• Work instruction: Restate word for word only the lines from the one with "This screenshot has height=539, width=596." through the end of the records; no pictures belong in the copy.

[Opening Provided data section]

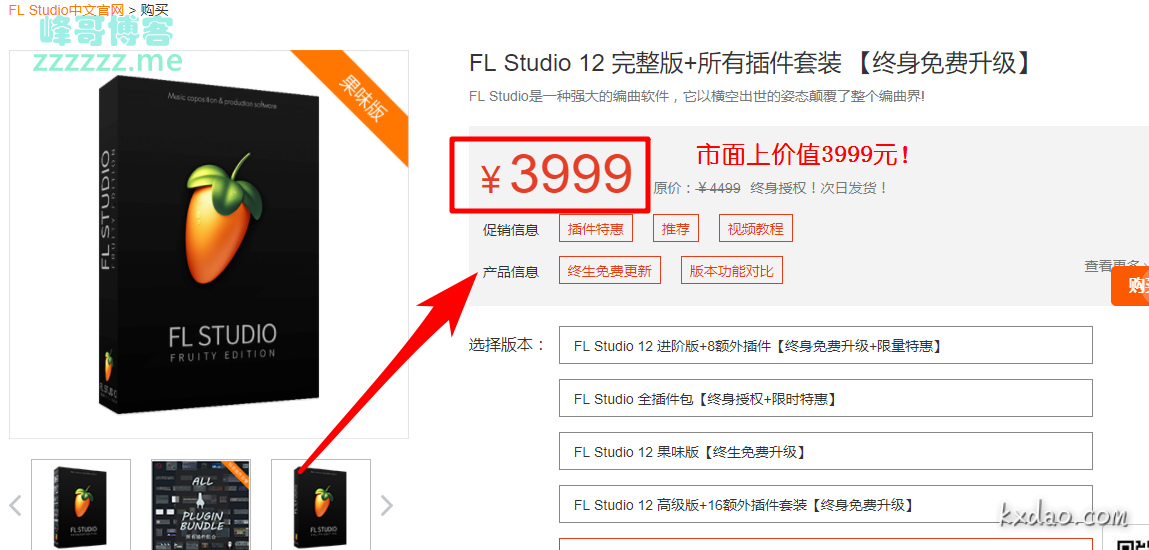Screen dimensions: 1149x550
Task: Click the 版本功能对比 product info tag
Action: point(731,270)
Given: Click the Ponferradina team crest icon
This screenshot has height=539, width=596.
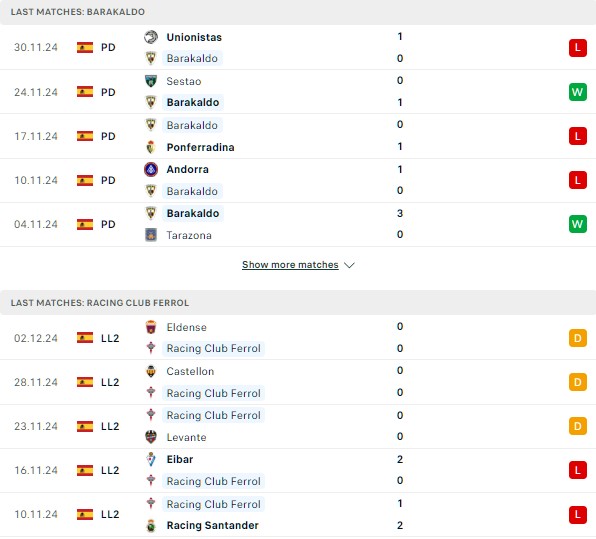Looking at the screenshot, I should (x=151, y=147).
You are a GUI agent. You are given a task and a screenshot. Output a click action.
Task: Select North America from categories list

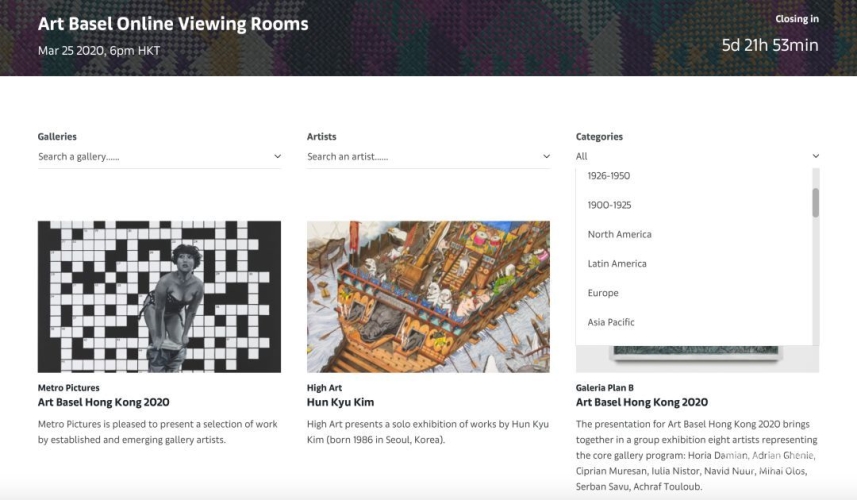click(x=619, y=234)
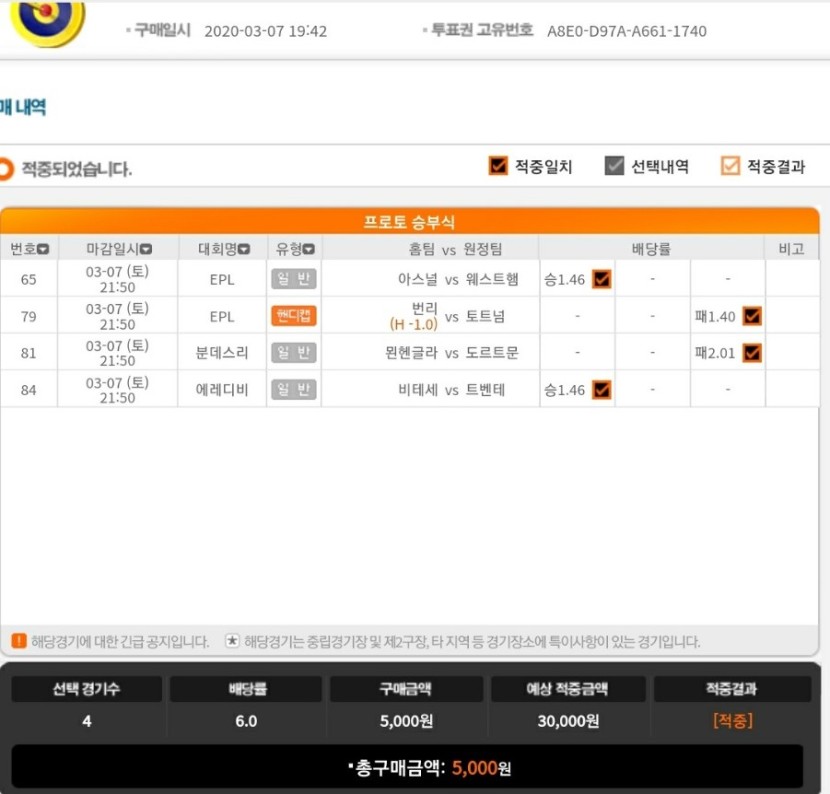Open the 유형 column filter dropdown
830x794 pixels.
click(x=309, y=249)
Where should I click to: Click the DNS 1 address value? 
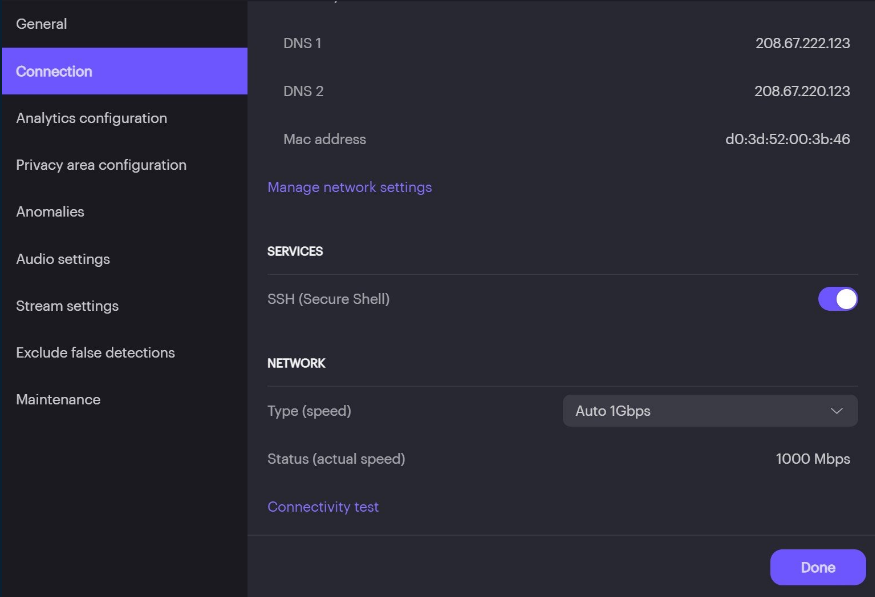802,43
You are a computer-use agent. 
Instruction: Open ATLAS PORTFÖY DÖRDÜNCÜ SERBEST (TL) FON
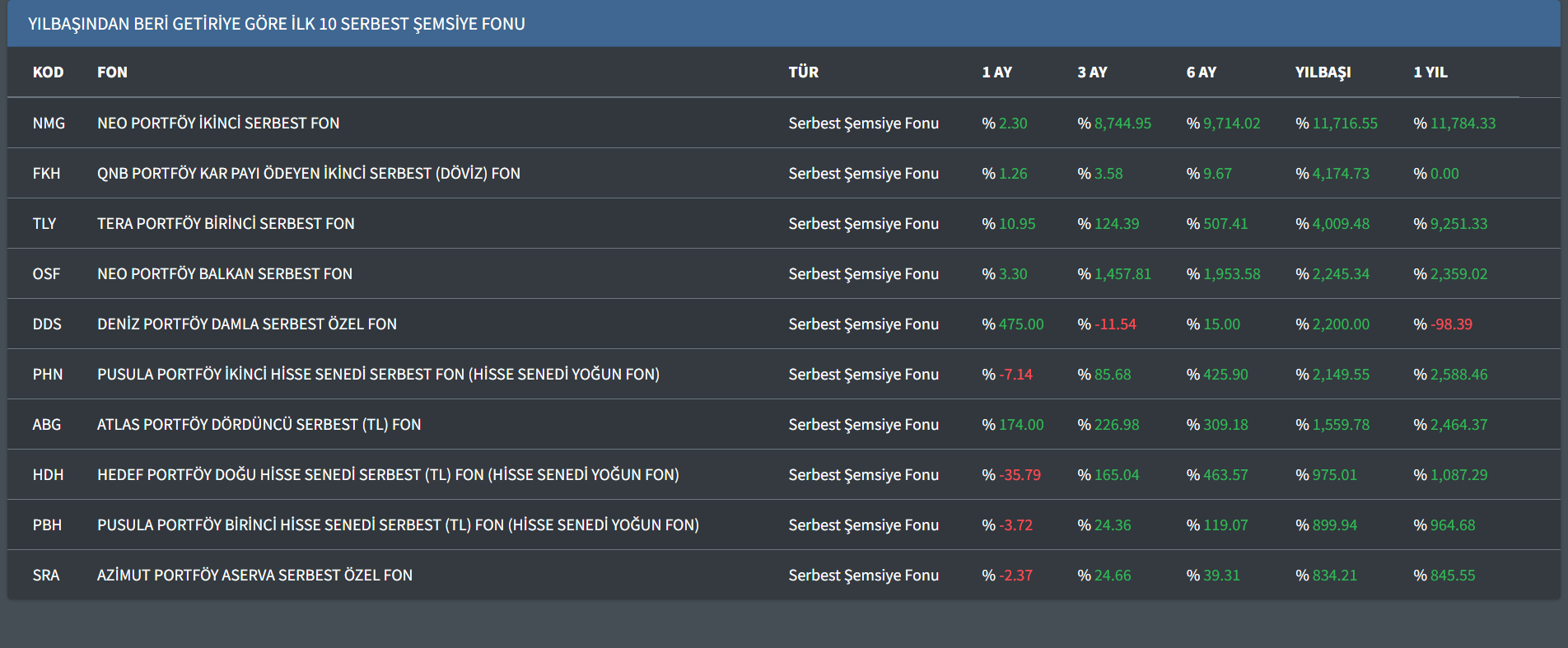point(259,425)
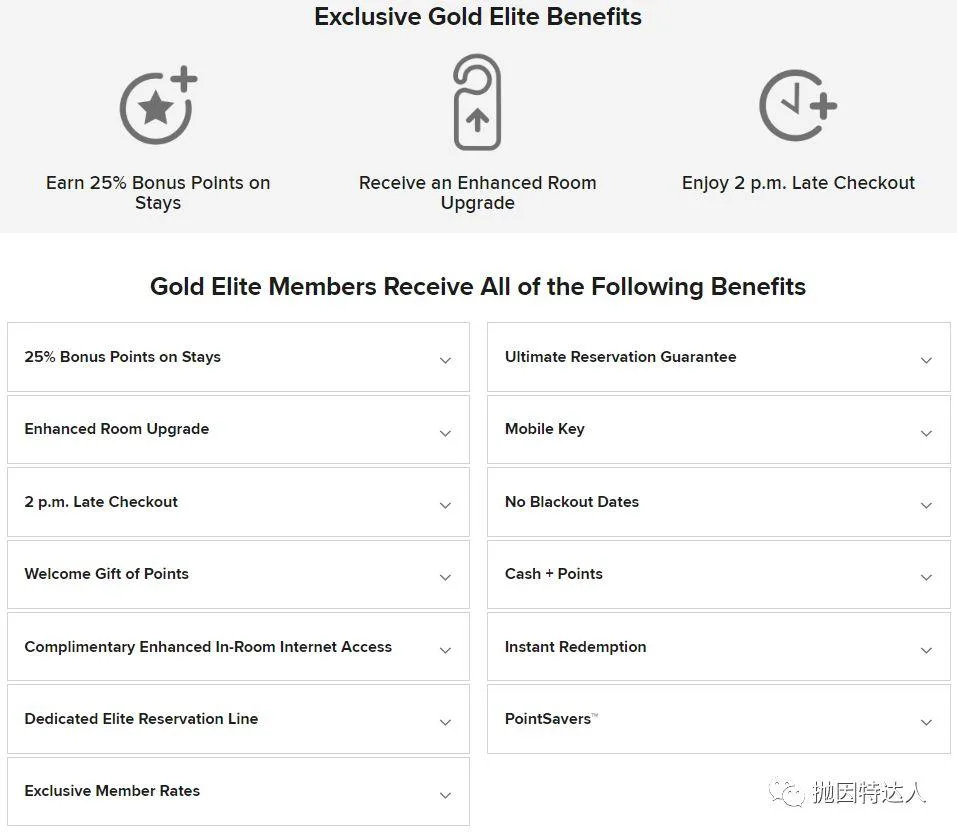Click the Exclusive Gold Elite Benefits heading
957x834 pixels.
[x=478, y=16]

[Closing Provided data section]

• Solution for this exercise:
This screenshot has height=539, width=596.
Looking at the screenshot, I should (x=151, y=147).
You are a GUI agent. You are given a task and a screenshot. Output a click action.
Task: Select North America from categories list

click(x=619, y=234)
Open the 유형 column filter dropdown
830x794 pixels.
click(x=309, y=249)
Where should I click to: Click the DNS 1 address value? 
802,43
You are a computer-use agent. 
Instruction: Open ATLAS PORTFÖY DÖRDÜNCÜ SERBEST (TL) FON
point(259,425)
Click the Exclusive Gold Elite Benefits heading
957x834 pixels.
[x=478, y=16]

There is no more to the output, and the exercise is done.